Dataset entries
[Start of Attachment]

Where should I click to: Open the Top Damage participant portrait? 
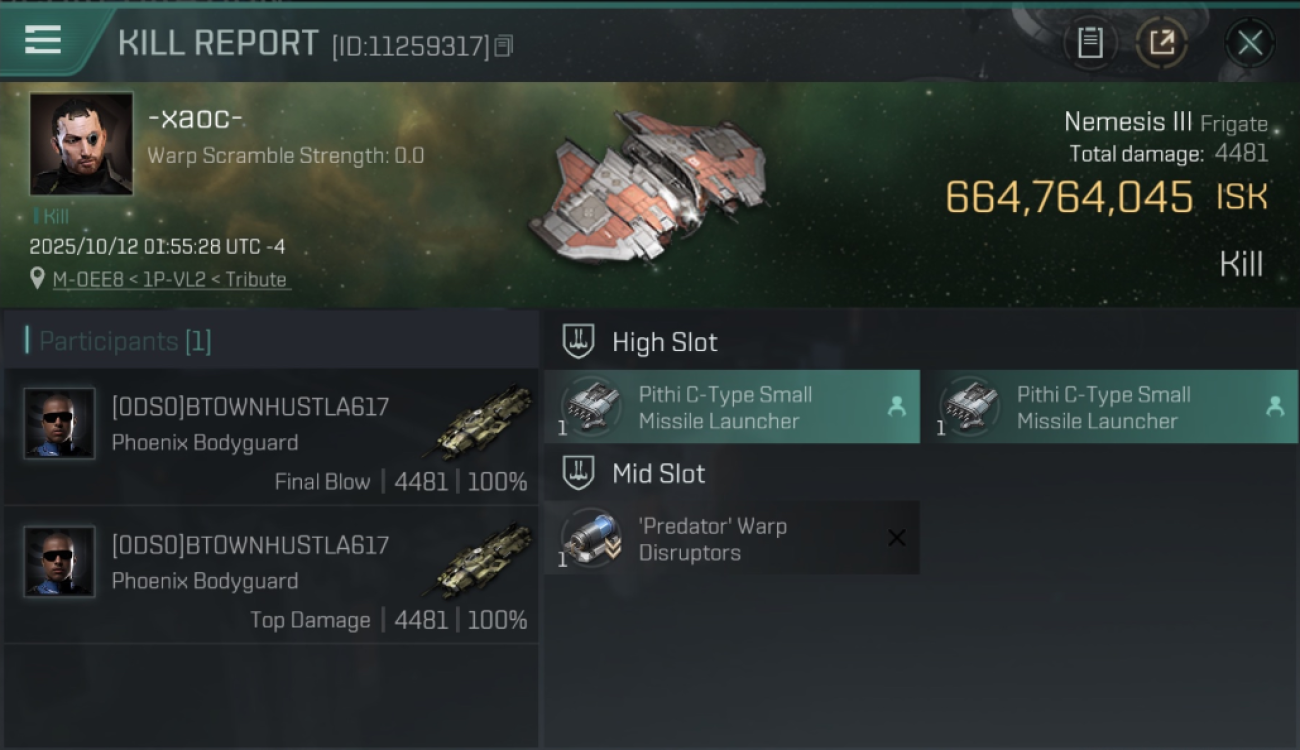point(59,562)
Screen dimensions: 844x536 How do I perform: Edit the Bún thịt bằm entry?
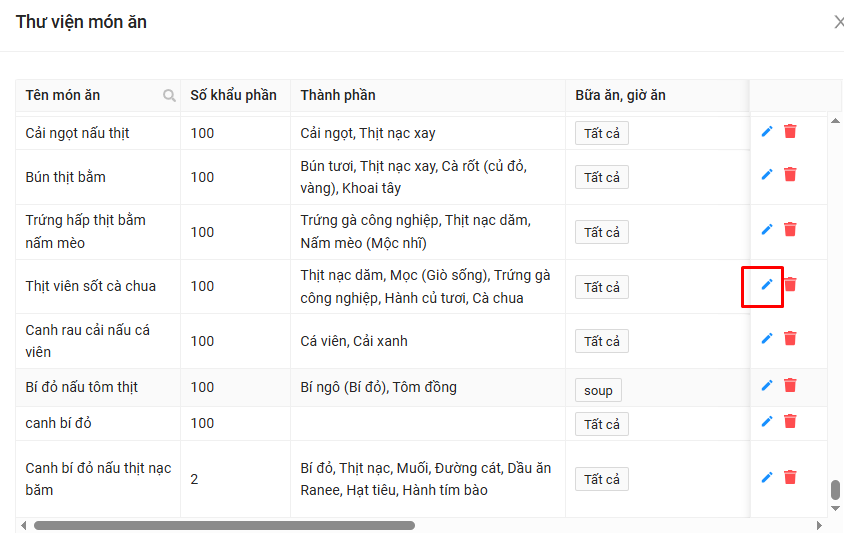(767, 174)
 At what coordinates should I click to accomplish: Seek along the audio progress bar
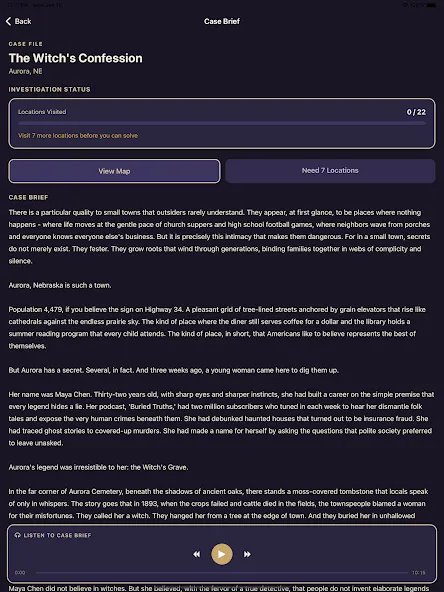(222, 572)
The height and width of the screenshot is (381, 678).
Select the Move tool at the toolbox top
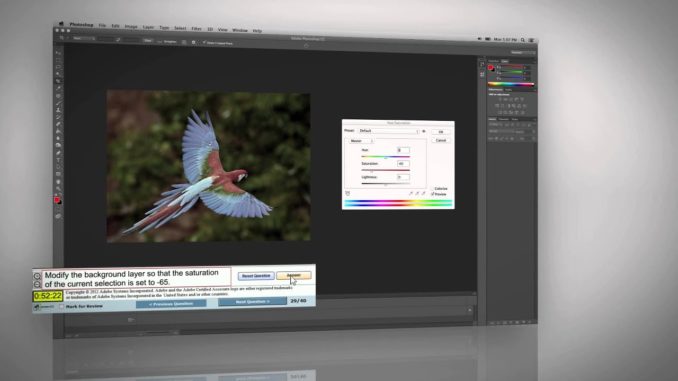(x=58, y=53)
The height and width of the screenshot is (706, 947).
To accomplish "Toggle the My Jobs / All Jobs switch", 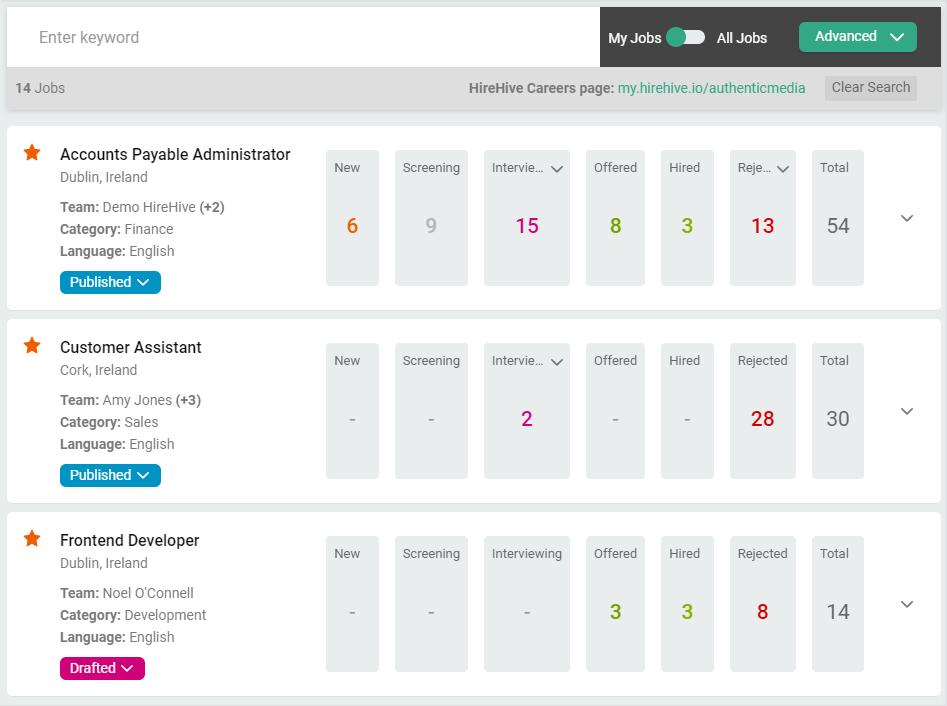I will point(686,37).
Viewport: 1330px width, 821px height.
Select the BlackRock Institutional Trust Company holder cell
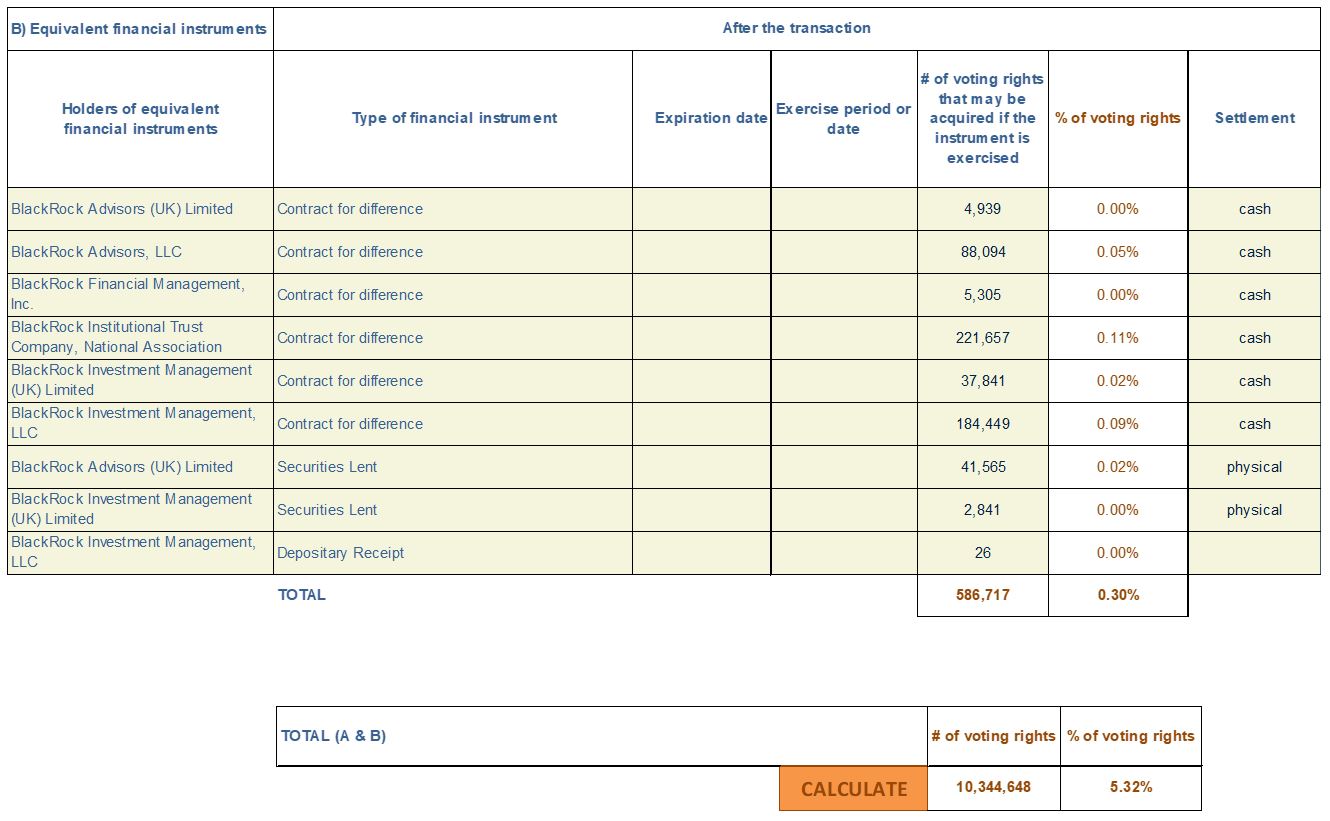(140, 338)
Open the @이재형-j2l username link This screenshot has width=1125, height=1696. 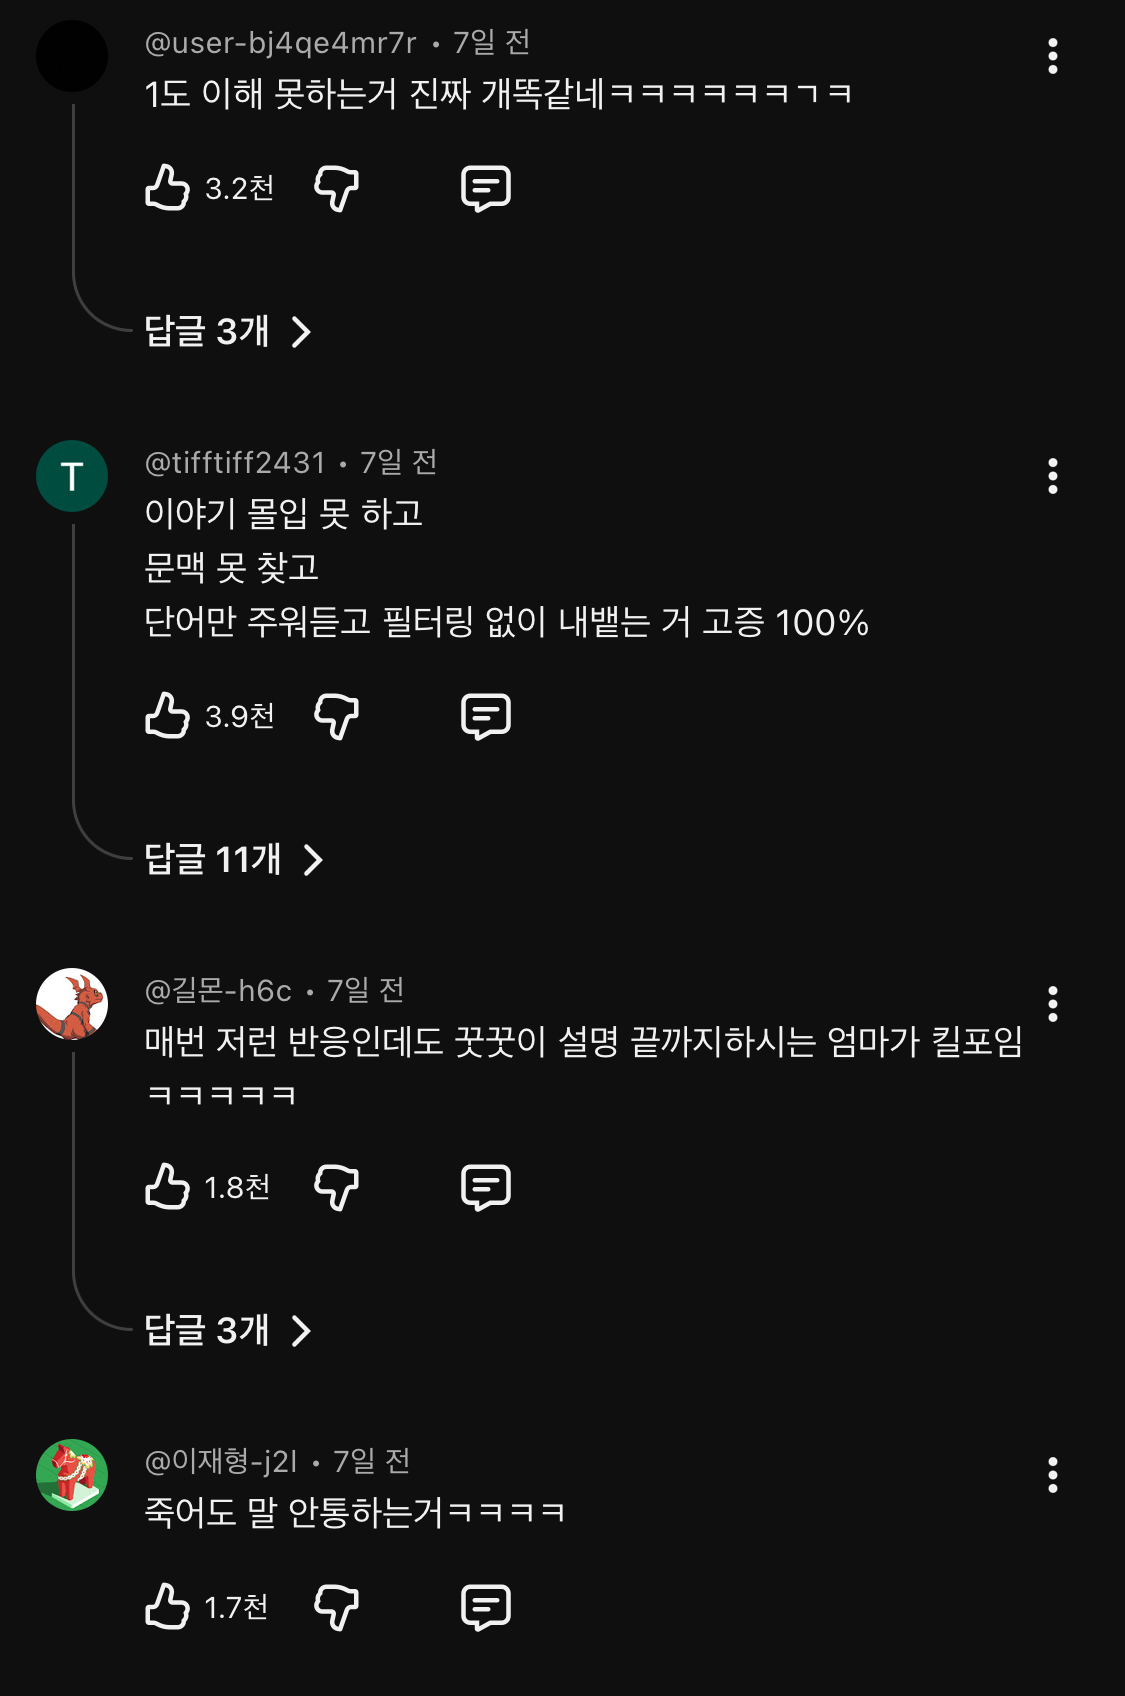pos(221,1462)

[End of Attachment]

**What to do**: Copy only the lines above from the one containing "At what coordinates" through the one containing "The height and width of the screenshot is (706, 947).", both included. Leave out the pictures.

**Answer space**:
 At what coordinates should I click to accomplish: Seek along the audio progress bar
(222, 572)
The height and width of the screenshot is (381, 678).
Select the Move tool at the toolbox top
(x=58, y=53)
The height and width of the screenshot is (706, 947).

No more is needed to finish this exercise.